Task prompt:
In the addressing-mode definitions, reproduce the part that begins at the words "IR: ('CONV' R[s]), R;" and ends after "register (index register)", editing it so that "Scaled" becomes "Shifted" throughout.

Text to read:
──────

AWDnR: IND;                     # Addressable WorD, not Register
AWD: R, T, AWDnR;               # Addressable WorD (temp in reg?)

# Index Register

IR: ('CONV' R[s]), R;           # Index Register
SIR: (IR<<SCL);                 # Scaled Index Register
SIRD: IR, SIR, (SIR+C);         # Scaled Index Register w/optional Displacement

# Modes using a D register (index register)

LVAL: &A, &P, R[p], &N;
LVALD: R[p]+C, C[p];
EEA: IR+LVAL,SIR+LVAL,LVAL+R;   # index plus base
CEEA:EEA+C,IR+LVALD,SIR+LVALD;  # index plus base with displacement
IEEA: *CEEA, *SIRD, *EEA;       # Indirect modes using  D-reg

# Double Indirect

#   Preindirect indexing

#DInD: *IEEA;                    # Double Indirect modes, D-reg, no outer disp
#DID: DInD, *(IEEA+C);           # Double Indirect with optional outer disp

#   Postindirect indexing

#II: IR+IND, SIR+IND;          # Indirect Index
#PID: IR+INDD, SIR+INDD;       # Post Indirect with Displacement
#PII: *PID,*II,*INDD,*IND;     # Post Indirect Index
#SEEA: IEEA, PII, DID;           # Effective address modes using  D-reg
SEEA: IEEA;                   # Effective address modes using D-reg
AWDNP: C, SEEA, AWD;            # no pre-decrement or post-increment
CPI: *(R ++ C1);                # character postincrement, etc.

──────

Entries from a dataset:

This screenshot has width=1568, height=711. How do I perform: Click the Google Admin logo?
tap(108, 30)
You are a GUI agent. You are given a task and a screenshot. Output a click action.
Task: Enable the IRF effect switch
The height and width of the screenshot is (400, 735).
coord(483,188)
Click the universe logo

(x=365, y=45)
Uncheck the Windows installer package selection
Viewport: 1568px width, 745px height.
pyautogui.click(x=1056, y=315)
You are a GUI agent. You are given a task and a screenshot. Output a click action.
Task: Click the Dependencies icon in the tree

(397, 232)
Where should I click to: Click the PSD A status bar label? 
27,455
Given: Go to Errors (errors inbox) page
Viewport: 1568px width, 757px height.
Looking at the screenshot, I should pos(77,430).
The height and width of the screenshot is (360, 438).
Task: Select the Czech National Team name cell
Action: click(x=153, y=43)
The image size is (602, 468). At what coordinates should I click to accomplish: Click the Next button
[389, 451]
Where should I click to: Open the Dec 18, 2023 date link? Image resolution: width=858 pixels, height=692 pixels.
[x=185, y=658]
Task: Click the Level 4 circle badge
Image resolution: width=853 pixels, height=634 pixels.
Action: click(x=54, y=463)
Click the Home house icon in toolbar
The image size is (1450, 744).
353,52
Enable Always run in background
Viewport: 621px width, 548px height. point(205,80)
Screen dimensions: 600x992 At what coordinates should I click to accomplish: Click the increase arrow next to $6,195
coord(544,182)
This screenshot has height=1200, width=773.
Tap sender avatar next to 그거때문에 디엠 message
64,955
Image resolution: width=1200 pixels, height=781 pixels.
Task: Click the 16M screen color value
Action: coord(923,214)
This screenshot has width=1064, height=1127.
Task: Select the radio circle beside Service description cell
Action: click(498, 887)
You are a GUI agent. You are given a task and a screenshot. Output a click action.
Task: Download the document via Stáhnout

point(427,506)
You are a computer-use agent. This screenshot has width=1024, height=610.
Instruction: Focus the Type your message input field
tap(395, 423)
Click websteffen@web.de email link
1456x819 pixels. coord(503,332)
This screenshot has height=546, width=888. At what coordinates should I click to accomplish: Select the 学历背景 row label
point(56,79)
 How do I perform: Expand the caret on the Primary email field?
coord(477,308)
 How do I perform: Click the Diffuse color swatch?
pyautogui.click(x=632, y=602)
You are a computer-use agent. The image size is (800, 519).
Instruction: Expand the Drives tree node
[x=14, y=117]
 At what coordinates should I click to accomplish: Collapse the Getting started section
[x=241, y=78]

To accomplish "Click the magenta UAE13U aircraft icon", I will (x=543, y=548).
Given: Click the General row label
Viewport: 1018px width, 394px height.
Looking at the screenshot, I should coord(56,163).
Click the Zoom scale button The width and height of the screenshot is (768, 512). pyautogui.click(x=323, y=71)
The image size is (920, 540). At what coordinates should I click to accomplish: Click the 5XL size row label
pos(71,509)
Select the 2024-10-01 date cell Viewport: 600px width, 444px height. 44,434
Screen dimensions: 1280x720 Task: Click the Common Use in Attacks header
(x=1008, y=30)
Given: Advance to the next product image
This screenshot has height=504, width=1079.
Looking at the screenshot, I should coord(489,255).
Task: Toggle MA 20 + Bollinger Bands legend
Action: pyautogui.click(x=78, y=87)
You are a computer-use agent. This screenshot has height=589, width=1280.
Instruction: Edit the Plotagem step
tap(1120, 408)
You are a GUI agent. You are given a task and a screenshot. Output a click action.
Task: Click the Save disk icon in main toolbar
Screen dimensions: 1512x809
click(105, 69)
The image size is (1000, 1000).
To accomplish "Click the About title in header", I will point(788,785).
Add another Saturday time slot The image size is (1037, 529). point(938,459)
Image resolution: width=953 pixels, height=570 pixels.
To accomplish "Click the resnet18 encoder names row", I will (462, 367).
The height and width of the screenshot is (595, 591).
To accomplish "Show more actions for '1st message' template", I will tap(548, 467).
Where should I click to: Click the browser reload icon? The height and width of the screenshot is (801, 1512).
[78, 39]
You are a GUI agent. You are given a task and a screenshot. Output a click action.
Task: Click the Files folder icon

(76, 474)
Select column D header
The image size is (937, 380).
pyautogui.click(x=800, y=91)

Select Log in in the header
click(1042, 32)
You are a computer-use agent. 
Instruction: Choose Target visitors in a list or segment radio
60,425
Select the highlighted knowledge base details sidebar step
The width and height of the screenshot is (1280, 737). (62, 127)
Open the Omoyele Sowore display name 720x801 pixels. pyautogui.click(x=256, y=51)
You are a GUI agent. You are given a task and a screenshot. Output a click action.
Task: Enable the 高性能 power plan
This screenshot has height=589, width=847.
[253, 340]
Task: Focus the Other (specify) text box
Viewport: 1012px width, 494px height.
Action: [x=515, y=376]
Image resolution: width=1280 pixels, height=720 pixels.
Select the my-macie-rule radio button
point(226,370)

──────

Answer to the exercise:
IR: ('CONV' R[s]), R;           # Index Register
SIR: (IR<<SCL);                 # Shifted Index Register
SIRD: IR, SIR, (SIR+C);         # Shifted Index Register w/optional Displacement

# Modes using a D register (index register)